This is a useful tutorial for WordPress administrators and beginners in theme development. This talks about WordPress template hierarchy and its application. This topic can be so broad but let’s only talk about its most important implementation that you can use within your own website.
By design, most WordPress themes contain template files for serving content from different sections in your WordPress site. These sections could be your blog post, categories, pages, homepage, tags, author pages, etc.
These template files are found in your WordPress theme directory: /wp-content/themes/theme_name/.
The following are the most important template files for generating content:
- single.php – template file used by your posts.
- page.php – used in generating pages (not blog post) in your WordPress site.
- archive.php – archived pages. Categories and tags are also considered as archives.
- category.php – template specific for categories.
- tag.php – specific template for WordPress tags.
- index.php or home.php – template for generating front page content in your blog.
- sidebar.php, footer.php, etc. still belongs to the theme files but they are only part of the more important templates mentioned previously.

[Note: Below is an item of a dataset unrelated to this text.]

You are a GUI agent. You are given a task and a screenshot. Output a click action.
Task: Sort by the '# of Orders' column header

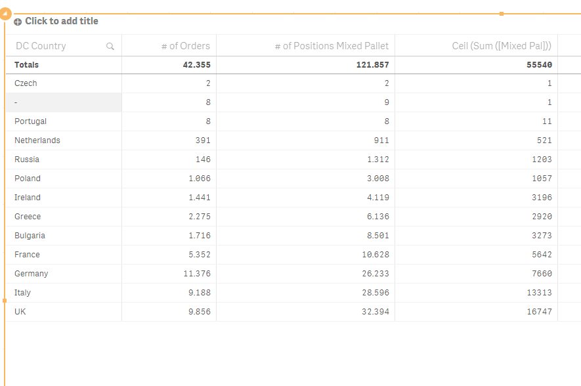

Most WordPress theme developers have the freedom to decide what templates they are going to use in representing different content sections of your site. For example, it is common to see WordPress themes that only uses archive.php for generating the following WordPress content:
- Categories
- Tags
So in this type of theme, you cannot see the following template files in your theme directory because they are not being used:
- category.php
- tag.php
Other example is where you realize home.php is the one being used to generate front page content instead of index.php. In some themes, there is no home.php but instead use index.php in serving home page content.